[Saved entries]
══════════

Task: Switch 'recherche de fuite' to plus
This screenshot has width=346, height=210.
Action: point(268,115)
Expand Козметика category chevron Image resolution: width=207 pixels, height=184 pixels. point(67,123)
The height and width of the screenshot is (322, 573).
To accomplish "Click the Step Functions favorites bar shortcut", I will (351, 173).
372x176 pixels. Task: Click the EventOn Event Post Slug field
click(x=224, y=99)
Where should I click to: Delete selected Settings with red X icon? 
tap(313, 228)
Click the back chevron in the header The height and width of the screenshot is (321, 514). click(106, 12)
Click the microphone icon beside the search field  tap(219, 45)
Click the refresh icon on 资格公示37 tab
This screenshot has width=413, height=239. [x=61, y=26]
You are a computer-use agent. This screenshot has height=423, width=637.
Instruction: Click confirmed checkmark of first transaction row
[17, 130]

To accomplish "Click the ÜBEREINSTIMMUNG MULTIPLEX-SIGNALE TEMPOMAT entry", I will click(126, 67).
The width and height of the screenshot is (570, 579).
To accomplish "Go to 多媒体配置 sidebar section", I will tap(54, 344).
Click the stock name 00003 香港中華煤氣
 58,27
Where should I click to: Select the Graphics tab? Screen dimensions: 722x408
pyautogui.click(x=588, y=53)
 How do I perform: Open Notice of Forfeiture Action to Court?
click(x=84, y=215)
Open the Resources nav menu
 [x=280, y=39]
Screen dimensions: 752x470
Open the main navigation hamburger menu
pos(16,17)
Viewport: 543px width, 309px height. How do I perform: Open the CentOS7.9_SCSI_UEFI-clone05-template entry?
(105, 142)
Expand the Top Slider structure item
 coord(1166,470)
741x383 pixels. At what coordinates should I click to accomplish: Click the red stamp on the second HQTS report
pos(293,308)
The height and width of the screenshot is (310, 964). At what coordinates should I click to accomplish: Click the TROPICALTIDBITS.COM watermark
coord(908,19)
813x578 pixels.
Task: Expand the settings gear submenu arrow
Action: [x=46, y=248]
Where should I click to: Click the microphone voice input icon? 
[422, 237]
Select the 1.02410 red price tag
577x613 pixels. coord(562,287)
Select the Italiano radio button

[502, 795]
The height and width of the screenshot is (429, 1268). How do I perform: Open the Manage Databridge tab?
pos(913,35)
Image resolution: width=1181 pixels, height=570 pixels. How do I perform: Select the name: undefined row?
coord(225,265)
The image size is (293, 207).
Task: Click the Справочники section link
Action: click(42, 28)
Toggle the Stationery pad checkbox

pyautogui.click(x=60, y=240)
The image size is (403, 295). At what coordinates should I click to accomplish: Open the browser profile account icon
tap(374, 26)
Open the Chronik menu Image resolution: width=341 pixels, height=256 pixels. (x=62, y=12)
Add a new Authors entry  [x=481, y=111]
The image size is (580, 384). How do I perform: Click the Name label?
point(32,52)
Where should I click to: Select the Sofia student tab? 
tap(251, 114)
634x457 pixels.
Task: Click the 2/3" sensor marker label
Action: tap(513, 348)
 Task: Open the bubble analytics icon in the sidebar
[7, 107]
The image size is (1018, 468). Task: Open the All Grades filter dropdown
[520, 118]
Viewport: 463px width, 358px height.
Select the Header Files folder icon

══════════

REQUIRED WORK> Copy each line of the entries exactly.

RESPONSE BELOW>
Task: Switch 'recherche de fuite' to plus
This screenshot has width=346, height=210.
Action: point(268,115)
Expand Козметика category chevron Image resolution: width=207 pixels, height=184 pixels. point(67,123)
The height and width of the screenshot is (322, 573).
To accomplish "Click the Step Functions favorites bar shortcut", I will (351, 173).
372x176 pixels. Task: Click the EventOn Event Post Slug field
click(x=224, y=99)
Where should I click to: Delete selected Settings with red X icon? 
tap(313, 228)
Click the back chevron in the header The height and width of the screenshot is (321, 514). click(106, 12)
Click the microphone icon beside the search field  tap(219, 45)
Click the refresh icon on 资格公示37 tab
This screenshot has width=413, height=239. [x=61, y=26]
You are a computer-use agent. This screenshot has height=423, width=637.
Instruction: Click confirmed checkmark of first transaction row
[17, 130]

To accomplish "Click the ÜBEREINSTIMMUNG MULTIPLEX-SIGNALE TEMPOMAT entry", I will click(126, 67).
The width and height of the screenshot is (570, 579).
To accomplish "Go to 多媒体配置 sidebar section", I will tap(54, 344).
Click the stock name 00003 香港中華煤氣
 58,27
Where should I click to: Select the Graphics tab? Screen dimensions: 722x408
pyautogui.click(x=588, y=53)
 How do I perform: Open Notice of Forfeiture Action to Court?
click(x=84, y=215)
Open the Resources nav menu
 [x=280, y=39]
Screen dimensions: 752x470
Open the main navigation hamburger menu
pos(16,17)
Viewport: 543px width, 309px height. How do I perform: Open the CentOS7.9_SCSI_UEFI-clone05-template entry?
(105, 142)
Expand the Top Slider structure item
 coord(1166,470)
741x383 pixels. At what coordinates should I click to accomplish: Click the red stamp on the second HQTS report
pos(293,308)
The height and width of the screenshot is (310, 964). At what coordinates should I click to accomplish: Click the TROPICALTIDBITS.COM watermark
coord(908,19)
813x578 pixels.
Task: Expand the settings gear submenu arrow
Action: [x=46, y=248]
Where should I click to: Click the microphone voice input icon? 
[422, 237]
Select the 1.02410 red price tag
577x613 pixels. coord(562,287)
Select the Italiano radio button

[502, 795]
The height and width of the screenshot is (429, 1268). How do I perform: Open the Manage Databridge tab?
pos(913,35)
Image resolution: width=1181 pixels, height=570 pixels. How do I perform: Select the name: undefined row?
coord(225,265)
The image size is (293, 207).
Task: Click the Справочники section link
Action: click(42, 28)
Toggle the Stationery pad checkbox

pyautogui.click(x=60, y=240)
The image size is (403, 295). At what coordinates should I click to accomplish: Open the browser profile account icon
tap(374, 26)
Open the Chronik menu Image resolution: width=341 pixels, height=256 pixels. (x=62, y=12)
Add a new Authors entry  [x=481, y=111]
The image size is (580, 384). How do I perform: Click the Name label?
point(32,52)
Where should I click to: Select the Sofia student tab? 
tap(251, 114)
634x457 pixels.
Task: Click the 2/3" sensor marker label
Action: tap(513, 348)
 Task: Open the bubble analytics icon in the sidebar
[7, 107]
The image size is (1018, 468). Task: Open the All Grades filter dropdown
[520, 118]
Viewport: 463px width, 358px height.
Select the Header Files folder icon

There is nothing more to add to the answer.